Battles continue on home front for young Marine in ‘Hell and Back Again’

You can take the soldier off the battlefield.

But, as "Hell and Back Again" makes so chillingly clear, the soldier’s battle rages on — even on the home front.

Such is the nature of the ongoing conflict in Afghanistan, as experienced by a young U.S. Marine, badly wounded just before his deployment ends, who wonders whether war’s aftermath isn’t worse than war itself.

Photojournalist Danfung Dennis’ award-winning documentary — recently short-listed for this year’s Academy Awards — takes no sides, and no prisoners.

It’s content to present Sgt. Nathan Harris’ perspective and allow us to make up our own minds. If we can.

A multiple award-winner at this year’s Sundance film festival, "Hell and Back Again" (playing a limited run through Monday at the South Point) doesn’t have a defined viewpoint, political or otherwise.

As Sgt. Harris says at one point, that’s above his pay grade.

Or, as Alfred, Lord Tennyson once wrote in "The Charge of the Light Brigade" — different war, different century, but the same bloody reality — "Theirs not to reason why, theirs but to do or die."

The documentary opens with stark 2009 footage of Echo Company (Second Battalion, Eighth Marine Regiment) launching a major helicopter assault on a Taliban stronghold in southern Afghanistan.

True to its title, however, "Hell and Back Again" doesn’t offer a linear, forward-march account of Sgt. Harris’ ordeal.

Instead, its impressionistic, back-and-forth narrative contrasts Harris’ intensely focused combat-zone existence with his less perilous, yet equally harrowing post-combat battles.

Somehow, Harris knows exactly what to do when the spectral Taliban fighters — unseen, but far from unfelt — start shooting.

Yet, back home in North Carolina, the sight of a crowded Walmart parking lot, or the prospect of a noisy fast-food drive-thru lane, trigger greater unease than flying bullets ever did.

Despite the fact that one of those Taliban bullets ripped through Sgt.

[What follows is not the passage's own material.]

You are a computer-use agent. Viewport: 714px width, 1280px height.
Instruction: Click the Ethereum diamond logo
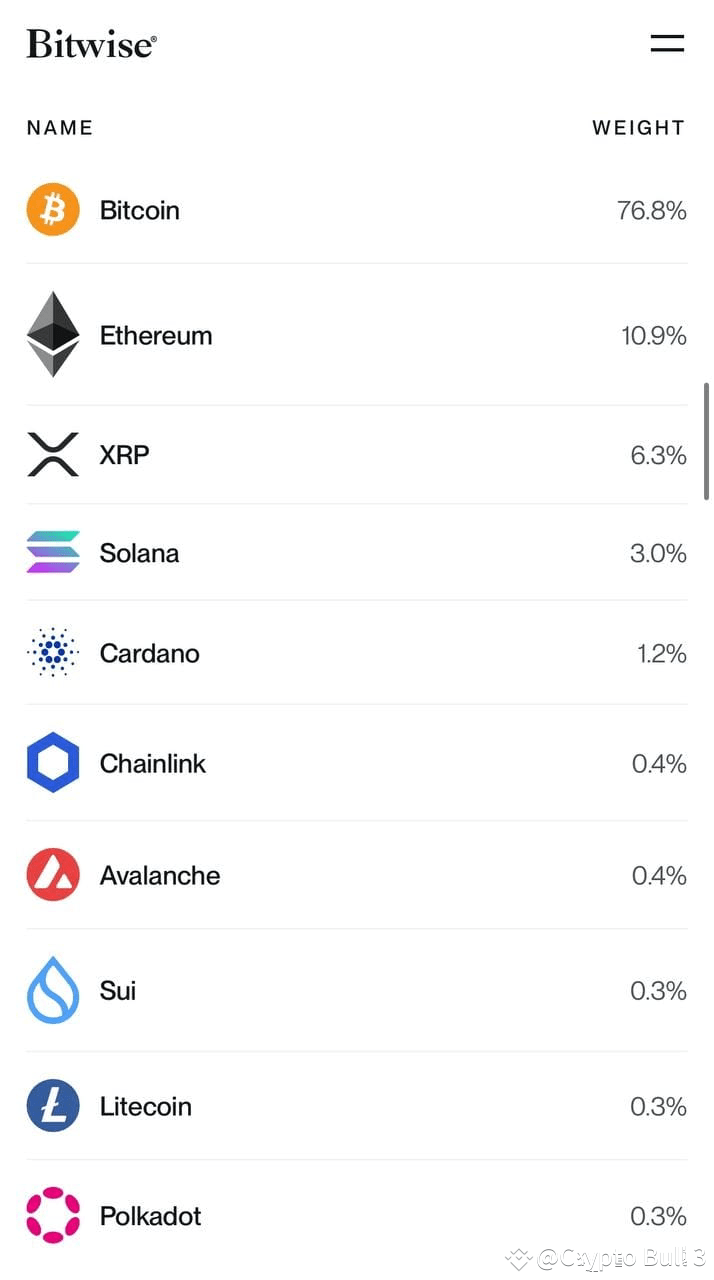(52, 335)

Harris’ hip, and leg, forever changing him — and his status as a Marine grunt who, until that moment, lived only to kill.

Oh, Sgt. Harris still has his pistol close by, fondling it frequently — and perhaps a bit too lovingly for his wife, Ashley’s, comfort.

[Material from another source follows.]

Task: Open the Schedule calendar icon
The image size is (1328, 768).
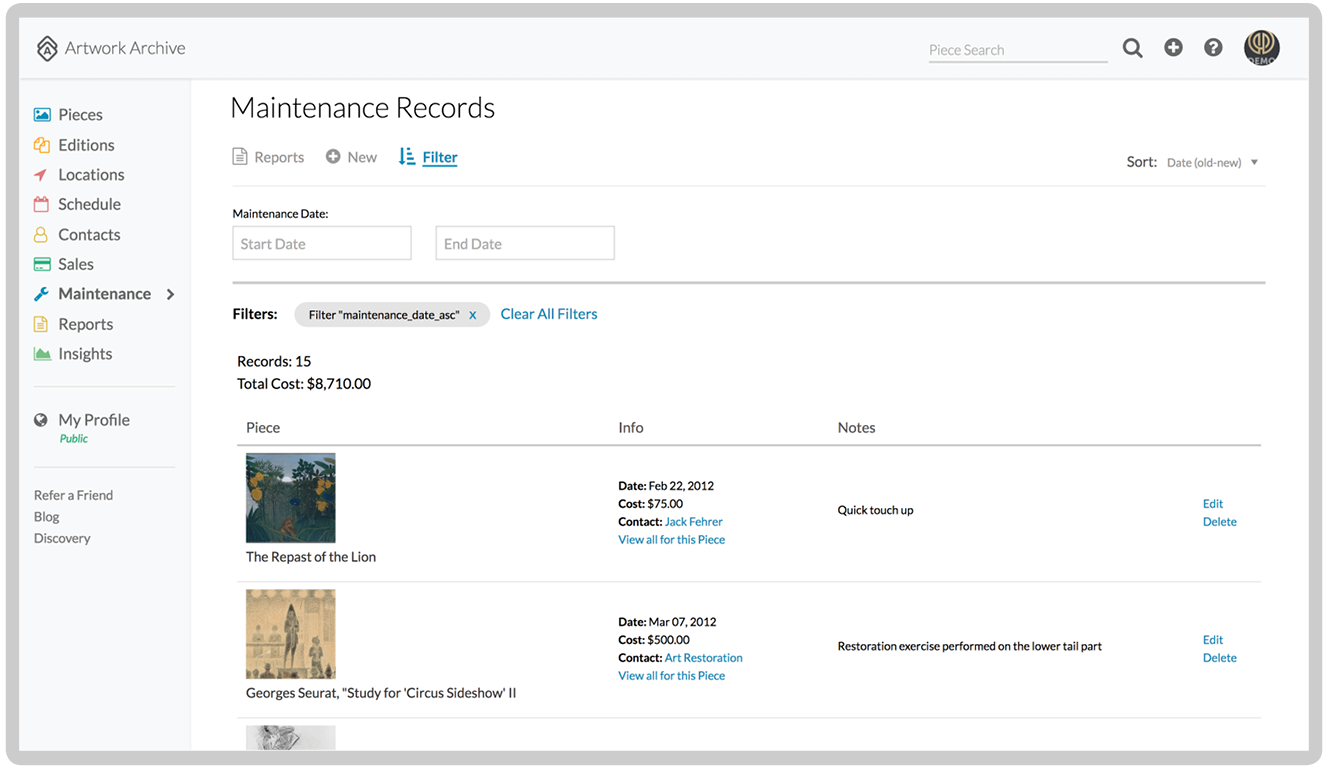Action: click(41, 204)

And he still loves to play violent video games that enable him to mow down enemy combatants without the intrusion of such messy realities as mud and blood and splintered bone.

Better yet, playing video games means never having to confront the Afghan villagers the Marines say they’re only trying to help — even as those same villagers keep telling the Marines they can help only by going away and letting them live in peace.

Because of his injury, Sgt. Harris always has battles to fight, involving painful physical therapy — and the endless struggle to control the pain with ever more powerful pills.

If only he could take a pill to counteract the rage that spills out at random moments — a rage that prompts his wife to utter the phrase that gives "Hell and Back Again" its gung-ho title.

As we watch Dennis’ you-are-there combat footage, the camera moves inexorably forward, capturing the Marines preparing to confront whatever’s out there. It gives the documentary a propulsive rhythm — and an undercurrent of dread.

Meanwhile, back in the States, the stakes may be lower but the tension seems equally high; flashbacks and match cuts make the haunting point that, no matter how far away Afghanistan may be in body, Sgt. Harris always carries it with him in spirit.

It’s a daunting journey, one that’s surreal, yet all too real.

Years and generations ago, observers dubbed Vietnam the "living-room war" because network news coverage brought the conflict’s immediacy home to Americans every weeknight at the dinner hour.

In these fractured times, the ongoing war in Afghanistan seems more like a matter of out of sight, out of mind — and that, to borrow the late, great Walter Cronkite’s signature sign-off, is just the way it is.

But, as "Hell and Back Again" reminds us, the fact that nobody’s forcing us to look doesn’t mean we can evade our responsibility to bear witness. Especially to the casualties of a war supposedly being fought for all of us.